Two weeks is
plenty of time
One of the initiatives put forward this year
by the Student Caucus on Governance has been to have the status
of withdrawn courses removed from academic transcripts. This
means that for students who have withdrawn from courses after
the end of that hellish period we have all come to know and
love as add/drop and between the final date to drop without
academic penalty, there will no longer be a note on transcripts
which shows the course withdrawal.
Currently, for students who drop courses during the add/drop
period, it will not show on their academic transcript. Those
students who decide to drop a course after the final deadline
are likely failing the course regardless and deserve the fail
assessed by the Registrar’s Office.
For the grey area in between these periods, showing that someone
has withdrawn from a course is important as it can have a revealing
look into the type of student they are. These notes do not
show the course as a fail and therefore have no bearing on
your academic record.
What they do reveal however, is if certain students are prone
to withdrawing or are simply too lazy to get the course dropped
during the add/drop period.
Students should use the resources available to them before
they choose their courses; from checking the reading lists
to looking at professor evaluations or possibly talking to
departments about specific courses. If students spent the same
amount of time on selecting courses as they did selecting their
Jim Bob’s outfits, they wouldn’t have this problem
of the withdrawal to begin with.
In the cases of withdrawals based on personal or medical reasons,
addressing these concerns to faculty deans will have the withdrawn
note removed from the transcript. If you can provide legitimate
reasons for dropping a course after the add/drop period, then
there is nothing to worry about.
It is hard to assess whether applications for graduate or
professional schools are affected by withdrawns, but for those
who do not have legitimate reasons they should suffer the consequences
of their actions. Employers do not generally check university
transcripts when hiring, just simply that you have graduated,
making withdrawns irrelevant in this instance.

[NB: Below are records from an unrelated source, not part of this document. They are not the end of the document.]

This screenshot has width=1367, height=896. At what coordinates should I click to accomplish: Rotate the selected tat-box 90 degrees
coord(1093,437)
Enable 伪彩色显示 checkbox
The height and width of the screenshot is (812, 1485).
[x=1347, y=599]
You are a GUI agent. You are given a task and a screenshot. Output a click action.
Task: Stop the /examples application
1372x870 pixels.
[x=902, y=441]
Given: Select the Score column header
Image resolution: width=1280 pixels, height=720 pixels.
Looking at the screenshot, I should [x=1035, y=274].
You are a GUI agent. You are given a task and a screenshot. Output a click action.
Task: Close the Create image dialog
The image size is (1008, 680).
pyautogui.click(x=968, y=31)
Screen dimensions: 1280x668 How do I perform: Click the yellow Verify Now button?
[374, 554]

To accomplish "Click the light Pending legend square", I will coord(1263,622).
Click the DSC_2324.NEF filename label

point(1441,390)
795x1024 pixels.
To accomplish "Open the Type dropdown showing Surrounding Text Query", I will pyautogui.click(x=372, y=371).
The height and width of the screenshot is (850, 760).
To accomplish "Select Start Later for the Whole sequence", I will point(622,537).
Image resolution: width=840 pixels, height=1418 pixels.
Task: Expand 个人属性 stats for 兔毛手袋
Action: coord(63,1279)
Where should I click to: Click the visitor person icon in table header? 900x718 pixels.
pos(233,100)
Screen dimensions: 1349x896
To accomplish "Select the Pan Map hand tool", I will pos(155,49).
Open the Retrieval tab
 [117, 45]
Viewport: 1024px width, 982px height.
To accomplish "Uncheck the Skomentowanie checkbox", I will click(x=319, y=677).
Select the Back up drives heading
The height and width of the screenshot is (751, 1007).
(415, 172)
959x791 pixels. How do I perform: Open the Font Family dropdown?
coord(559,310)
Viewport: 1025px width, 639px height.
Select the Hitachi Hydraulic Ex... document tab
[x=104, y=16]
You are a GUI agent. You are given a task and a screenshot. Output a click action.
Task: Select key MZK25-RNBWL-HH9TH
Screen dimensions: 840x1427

What should instead be addressed are some of the bigger problems
faced by students — notably add/drop itself. The Office
of the Registrar should be looking into keeping their online
registration services available so students can add or drop
courses during this period without the hassle of long lines.
This is done at other universities, so why is it not available
to students here?
Making Registrar services more efficient for students would
more accurately address the root of the problems associated
with withdrawn notes on university transcripts.